[Start of Attachment]
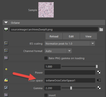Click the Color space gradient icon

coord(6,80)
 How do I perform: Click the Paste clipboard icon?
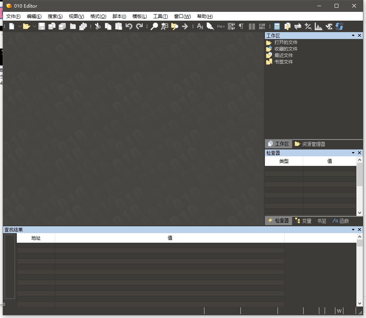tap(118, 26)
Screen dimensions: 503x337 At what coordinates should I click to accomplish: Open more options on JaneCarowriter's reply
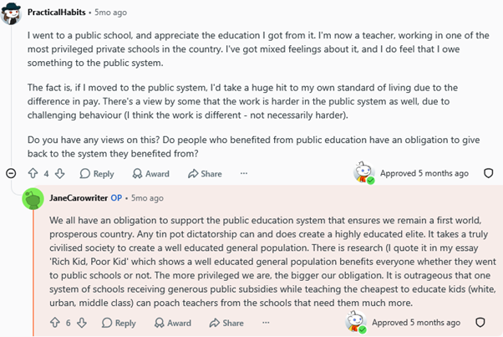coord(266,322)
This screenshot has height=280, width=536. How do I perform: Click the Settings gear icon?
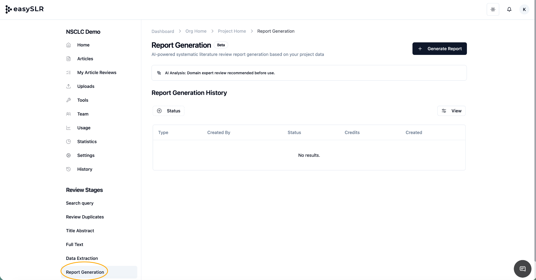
[End of Attachment]
[Start of Attachment]
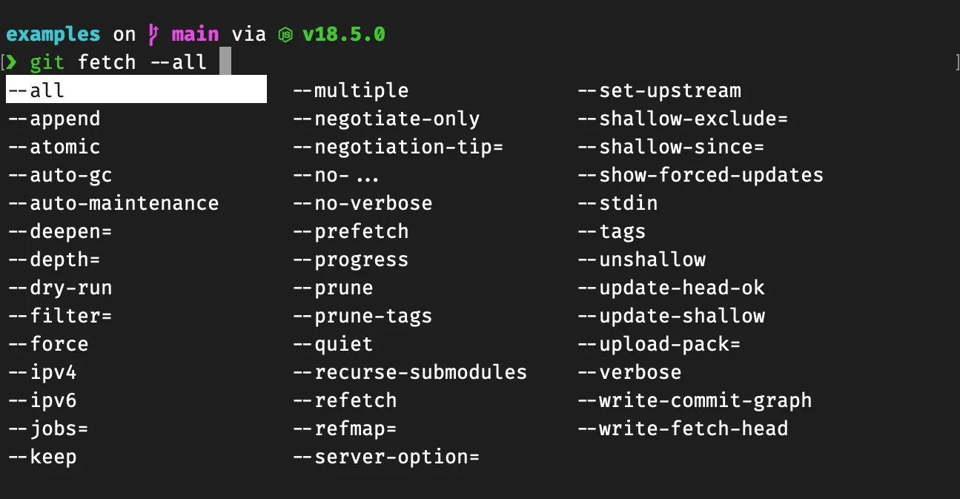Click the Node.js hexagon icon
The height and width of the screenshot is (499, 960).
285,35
[End of Attachment]
- _Task brief_
Skipping every picture, transcribe exactly the lines above from the one containing "Screen dimensions: 503x337" through the one containing "This screenshot has", both included.

- _Exercise response_
Screen dimensions: 503x337 At what coordinates should I click to accomplish: Open more options on JaneCarowriter's reply
coord(266,322)
This screenshot has height=280, width=536. How do I perform: Click the Settings gear icon?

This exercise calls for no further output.